• **WHAT NEEDS TO BE DONE**
Set down exactly the lines from the one containing "Where should I click to: Expand" through the last line of the data below, and no others.

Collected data
↓↓↓
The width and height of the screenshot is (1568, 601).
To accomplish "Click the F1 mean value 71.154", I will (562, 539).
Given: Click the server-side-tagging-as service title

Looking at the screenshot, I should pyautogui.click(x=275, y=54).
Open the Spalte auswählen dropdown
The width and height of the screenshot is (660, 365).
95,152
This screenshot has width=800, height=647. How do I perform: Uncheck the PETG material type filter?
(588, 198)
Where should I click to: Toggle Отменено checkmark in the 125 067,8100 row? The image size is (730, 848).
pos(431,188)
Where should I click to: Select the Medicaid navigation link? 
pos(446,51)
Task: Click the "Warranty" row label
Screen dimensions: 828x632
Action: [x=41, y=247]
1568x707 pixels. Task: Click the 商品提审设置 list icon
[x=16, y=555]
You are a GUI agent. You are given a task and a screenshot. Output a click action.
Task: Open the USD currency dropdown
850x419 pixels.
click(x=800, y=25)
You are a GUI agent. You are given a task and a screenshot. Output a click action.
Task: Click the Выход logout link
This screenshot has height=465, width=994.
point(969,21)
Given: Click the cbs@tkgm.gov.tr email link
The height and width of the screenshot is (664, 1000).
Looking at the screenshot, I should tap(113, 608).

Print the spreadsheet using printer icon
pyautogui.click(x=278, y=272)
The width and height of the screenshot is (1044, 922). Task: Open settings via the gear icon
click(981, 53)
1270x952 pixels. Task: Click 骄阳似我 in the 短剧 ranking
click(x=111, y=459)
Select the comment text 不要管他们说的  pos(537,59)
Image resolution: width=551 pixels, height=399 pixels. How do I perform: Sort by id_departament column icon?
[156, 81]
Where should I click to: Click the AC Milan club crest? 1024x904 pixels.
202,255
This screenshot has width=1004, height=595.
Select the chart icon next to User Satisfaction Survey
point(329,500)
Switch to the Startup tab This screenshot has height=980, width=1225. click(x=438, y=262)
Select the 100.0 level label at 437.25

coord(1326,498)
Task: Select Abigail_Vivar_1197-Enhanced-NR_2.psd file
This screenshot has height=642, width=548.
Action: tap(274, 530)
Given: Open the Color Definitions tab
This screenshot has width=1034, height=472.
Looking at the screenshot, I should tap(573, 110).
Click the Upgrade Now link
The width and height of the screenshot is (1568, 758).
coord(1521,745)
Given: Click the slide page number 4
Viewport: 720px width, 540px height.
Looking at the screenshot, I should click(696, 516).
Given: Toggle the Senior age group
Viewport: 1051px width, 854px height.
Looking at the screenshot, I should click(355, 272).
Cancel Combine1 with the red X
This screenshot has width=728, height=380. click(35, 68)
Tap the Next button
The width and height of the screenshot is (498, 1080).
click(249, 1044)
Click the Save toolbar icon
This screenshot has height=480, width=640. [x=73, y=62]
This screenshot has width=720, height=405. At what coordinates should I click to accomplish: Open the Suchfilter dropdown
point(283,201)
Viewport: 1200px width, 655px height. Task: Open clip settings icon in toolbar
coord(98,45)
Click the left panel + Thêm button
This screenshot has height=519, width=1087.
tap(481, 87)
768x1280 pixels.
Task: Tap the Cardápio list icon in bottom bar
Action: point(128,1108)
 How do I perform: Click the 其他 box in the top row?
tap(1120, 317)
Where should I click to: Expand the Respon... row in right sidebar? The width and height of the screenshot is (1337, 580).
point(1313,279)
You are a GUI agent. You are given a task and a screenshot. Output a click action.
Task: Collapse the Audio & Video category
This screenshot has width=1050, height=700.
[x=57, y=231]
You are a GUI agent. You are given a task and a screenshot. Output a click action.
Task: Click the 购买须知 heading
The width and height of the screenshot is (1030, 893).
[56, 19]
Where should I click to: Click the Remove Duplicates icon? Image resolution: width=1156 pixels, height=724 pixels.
↑↑↑
• **YOUR SOLUTION**
Where should I click to: Expand the Respon... row in right sidebar? The width and height of the screenshot is (1337, 580).
point(1313,279)
You are a GUI agent. You are given a task and a screenshot. Output a click action.
Task: Collapse the Audio & Video category
This screenshot has width=1050, height=700.
[x=57, y=231]
You are a GUI agent. You are given a task and a screenshot. Output a click action.
Task: Click the 购买须知 heading
The width and height of the screenshot is (1030, 893).
[56, 19]
Where should I click to: Click the Remove Duplicates icon? Image resolution: width=1156 pixels, height=724 pixels.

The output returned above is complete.